## PROBLEM DESCRIPTION
Give an exact transcription limited to the lines from the one with "377x366 pixels. At" through the end of the entries, including both; no pictures belong in it.

===

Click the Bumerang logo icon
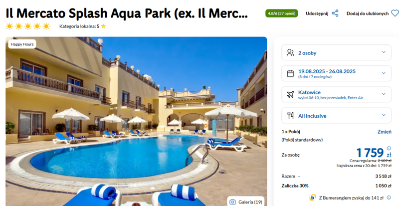 [x=313, y=198]
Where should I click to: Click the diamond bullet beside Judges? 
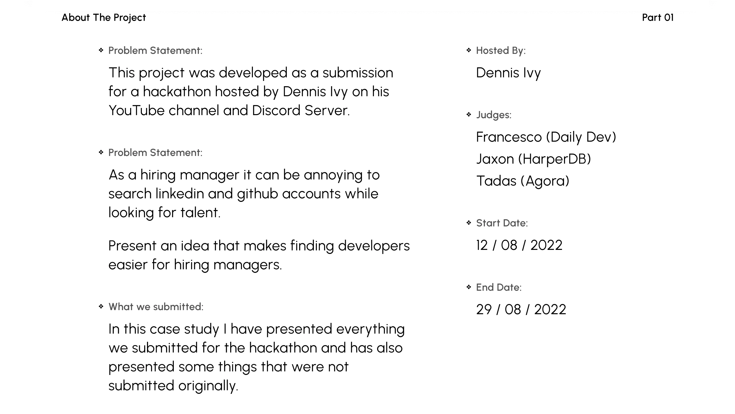click(x=469, y=115)
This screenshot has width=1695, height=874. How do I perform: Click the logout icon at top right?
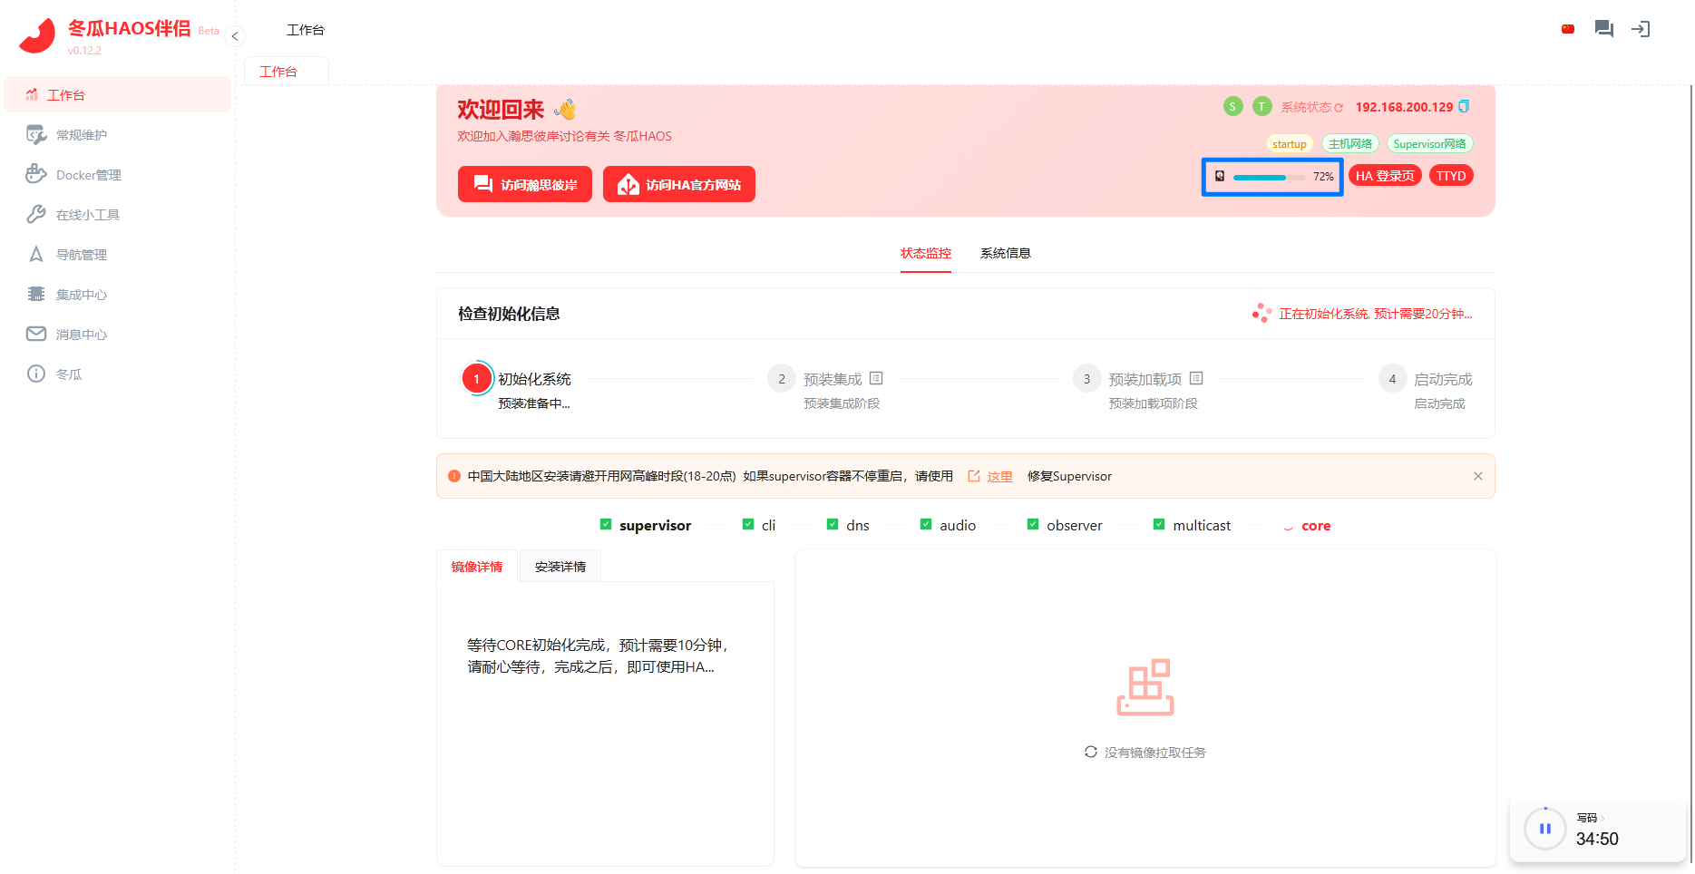pyautogui.click(x=1640, y=29)
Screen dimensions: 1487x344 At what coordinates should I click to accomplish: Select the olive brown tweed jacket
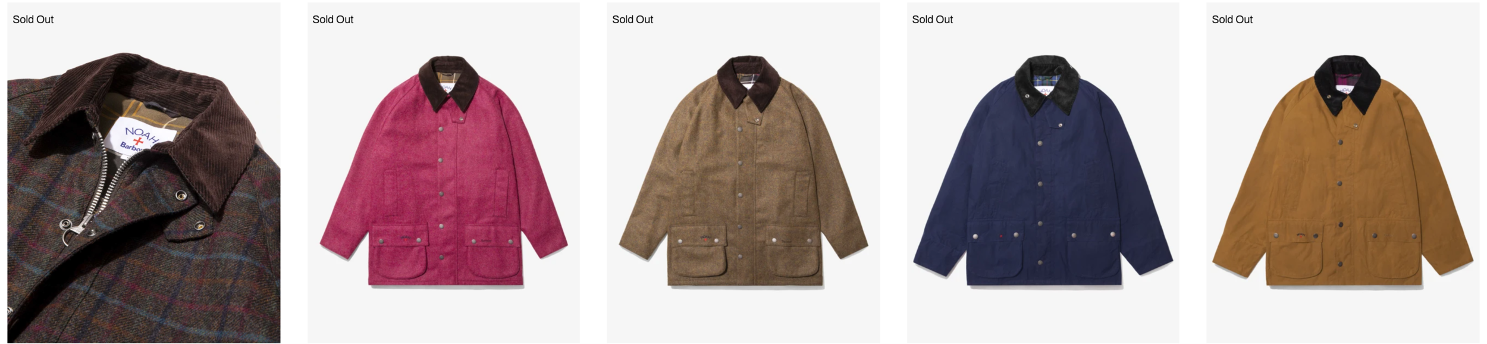point(744,173)
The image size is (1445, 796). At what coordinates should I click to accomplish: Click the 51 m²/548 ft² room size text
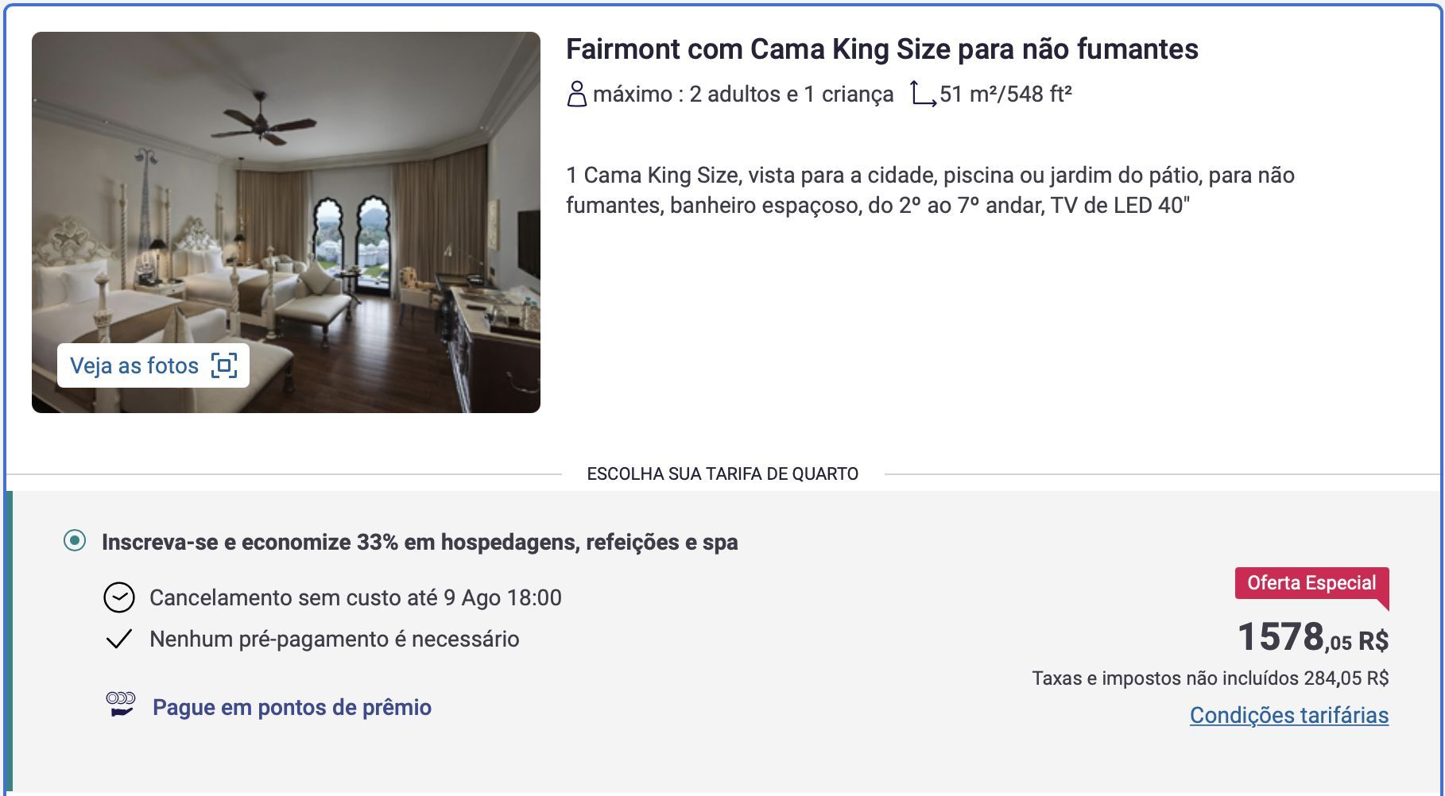coord(1005,94)
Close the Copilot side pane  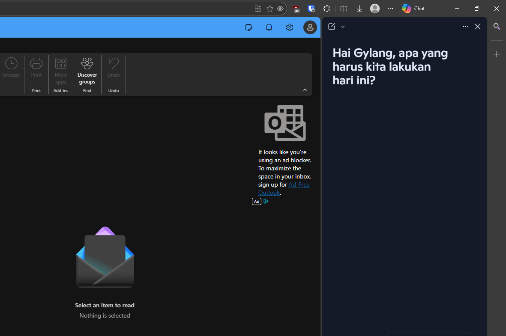(x=478, y=27)
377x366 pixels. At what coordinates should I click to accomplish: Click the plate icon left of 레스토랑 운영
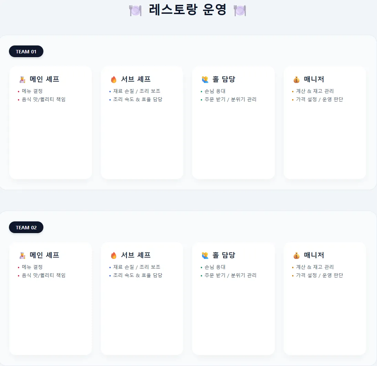(x=135, y=10)
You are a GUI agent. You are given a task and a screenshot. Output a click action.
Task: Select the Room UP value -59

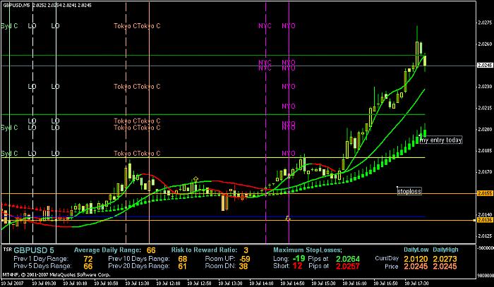pyautogui.click(x=244, y=259)
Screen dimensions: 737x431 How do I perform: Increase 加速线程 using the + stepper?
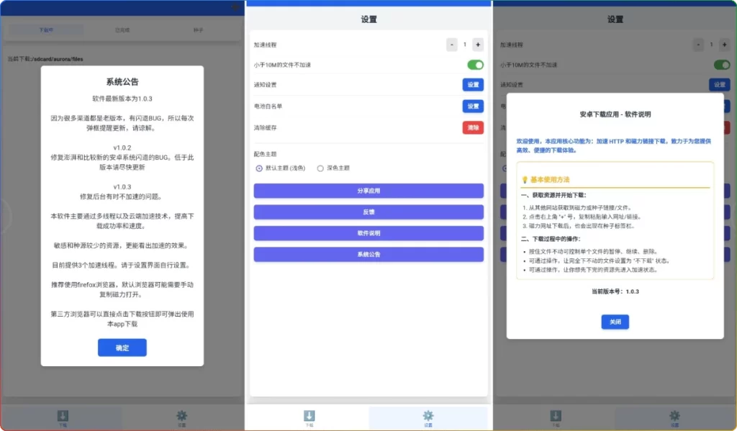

===

## TASK SOLUTION
377x366 pixels. At what coordinates should I click to accomplish: Click the plate icon left of 레스토랑 운영
(x=135, y=10)
You are a GUI agent. You are given a task and a screenshot. Output a click action.
Task: Select the Room UP value -59

pyautogui.click(x=244, y=259)
Screen dimensions: 737x431 How do I perform: Increase 加速线程 using the + stepper?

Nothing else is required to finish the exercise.